Tuesday, September 26, 2017

Elsay Lake hike

This past Sunday, Jenna and I did the hike to Elsay Lake, and although it was a longer study break than intended it was not unwelcome. Turns out that Elsay lake is the beautiful back side of Mt. Seymour that you'll want to see! That being said, this was a challenging route, so plan appropriately.

The stats:
Distance: 19.9km round trip
Climbing: 1160m ascent/1160m descent
Time: 6hours (that's how long it took us with some running, a lot of walking and no stops)

Starting from the Seymour parking lot, we headed toward the trail and the sign post for Dog Mountain. Instead of taking the sharp left to Dog, we headed up Mt. Seymour trail, still to the left, but you can tell it's going to go straight up the mountain. This part is a good incline and a bit rocky but everything is well packed in, so definitely runnable in portions. After about 2km uphill, just before the first pump of Seymour, we reached a bit of a plateau and a sign post indicating the direction to Elsay Lake and Elsay Mountain. The distance markers were rubbed off, but it was clear where to go. We were sure because of the warning signs saying "not the way to the parking lot" and the overhead cable signs indicating the extreme risk of avalanche. After questioning what we were doing and the meaning of life, we proceeded past the signs to the first descent. This section wound between the forested section on the right and the boulder field on the left, dropping about 250m.

First descent after the turn-off from Mt. Seymour trail.
From here the trail stayed left to cross the boulder field. This section was still downhill, but somewhat less steep, dropping another 50 meters or so.

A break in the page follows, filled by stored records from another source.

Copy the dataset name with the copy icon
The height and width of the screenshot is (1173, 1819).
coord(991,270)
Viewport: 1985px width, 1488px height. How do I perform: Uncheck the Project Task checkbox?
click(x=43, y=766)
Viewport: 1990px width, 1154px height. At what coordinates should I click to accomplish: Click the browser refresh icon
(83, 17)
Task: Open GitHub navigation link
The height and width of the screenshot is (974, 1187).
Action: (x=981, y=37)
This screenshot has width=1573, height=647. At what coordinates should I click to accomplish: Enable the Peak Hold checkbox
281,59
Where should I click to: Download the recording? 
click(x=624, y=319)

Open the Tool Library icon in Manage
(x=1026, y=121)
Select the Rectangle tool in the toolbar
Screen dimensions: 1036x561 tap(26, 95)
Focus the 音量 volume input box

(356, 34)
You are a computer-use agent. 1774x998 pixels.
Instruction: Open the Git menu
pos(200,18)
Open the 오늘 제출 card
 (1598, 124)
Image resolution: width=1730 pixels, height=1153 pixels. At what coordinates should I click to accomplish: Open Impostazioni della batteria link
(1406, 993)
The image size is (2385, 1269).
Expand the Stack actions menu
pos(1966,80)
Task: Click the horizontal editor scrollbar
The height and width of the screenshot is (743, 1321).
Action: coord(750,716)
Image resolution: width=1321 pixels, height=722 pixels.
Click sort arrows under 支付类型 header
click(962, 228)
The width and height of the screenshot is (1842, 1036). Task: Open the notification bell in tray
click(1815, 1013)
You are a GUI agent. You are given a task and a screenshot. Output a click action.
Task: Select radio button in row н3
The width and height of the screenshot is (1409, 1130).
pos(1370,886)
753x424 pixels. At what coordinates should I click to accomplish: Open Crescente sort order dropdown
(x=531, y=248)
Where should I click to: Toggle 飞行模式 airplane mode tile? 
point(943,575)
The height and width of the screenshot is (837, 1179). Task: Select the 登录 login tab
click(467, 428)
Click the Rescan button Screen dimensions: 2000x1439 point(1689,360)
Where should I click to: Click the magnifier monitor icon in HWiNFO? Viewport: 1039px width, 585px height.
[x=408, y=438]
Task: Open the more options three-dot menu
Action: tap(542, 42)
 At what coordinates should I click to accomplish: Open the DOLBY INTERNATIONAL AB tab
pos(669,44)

Crossing the boulder field below the peaks of Mt. Seymour. Trail is visible on the far side of the valley.
Despite the hot summer we had, there was still some snow on the trail. I'm guessing this route is not accessible for a good portion of the year, and given the potential for avalanches in winter, perhaps not the smartest route to choose anyway.

Jenna carefully crossing the snowy patch.
On the far side of the valley as we got back into the trees and started going up again, there were a few markers indicating a small trail going up to the left (Approx: 49.398026, -122.929947). This trail went to Mt. Elsay and apparently can be connected for a loop to the peak of Mt. Elsay from Mt. Seymour. We took the trail to the right to continue to the lake.

After the short up, there was a short but steep downhill to a series of small ponds. This section required some skill to keep our feet dry as we hopped across the mossy/marshy area. The pond was tranquil with the still water reflecting the mossy rocks and surrounding trees. Although this isn't the campsite, it looks like there is an area you could pitch a tent if needed.

The mossy pond. Careful keeping your feet dry!
Continuing on, we followed the outflow of the ponds down a small valley, eventually reaching another steep descent, followed by an open boulder field. The valley provided a nice soft section to run on and the first part of the descent was switchbacks through the trees along the narrow trail, so not too bad. The boulders however were quite large and the trail markers were not super clear, making this section challenging. As we only had small running packs on we were able to scramble over and down the rocks, but I could see this being tough with a big backpack.

At the far end of the boulders, there were trail signs indicating the direction to the lake and back to the parking lot. Only 2.5km to the lake now, but we had to hurry as we were getting close to our turn around time.

This section up to the lake was a slight incline over beautiful spongy trail. Made for some fantastic running! Before getting to the lake we crossed several small streams and one larger one.

One of the bigger stream crossings shortly before Elsay Lake.
Arriving at the lake we were treated to views of the surrounding mountain peaks and the warm sun shimmering off the water. It really felt like summer still!

Left/south toward Mt. Elsay.
On the far side of the lake we could see a small A-frame. Didn't expect that! Maybe should have done more reading before the hike... Anyhow, just a few minutes around the lake to get to the cabin.

Looking across to the cabin.
The emergency shelter (as the sign indicated) looked nice from the outside and looked big enough to fit quite a number of people, but the inside could really use a little cleanup. The outhouse appeared to be clean, just need to remember to bring TP if we go back to stay overnight.
The emergency shelter up close. No fires :(

A little messy inside, but the loft was clean and roomy.

I was not able to identify this one, so let me know what it might be if you have an idea.
More neat and very large fungi along the trail.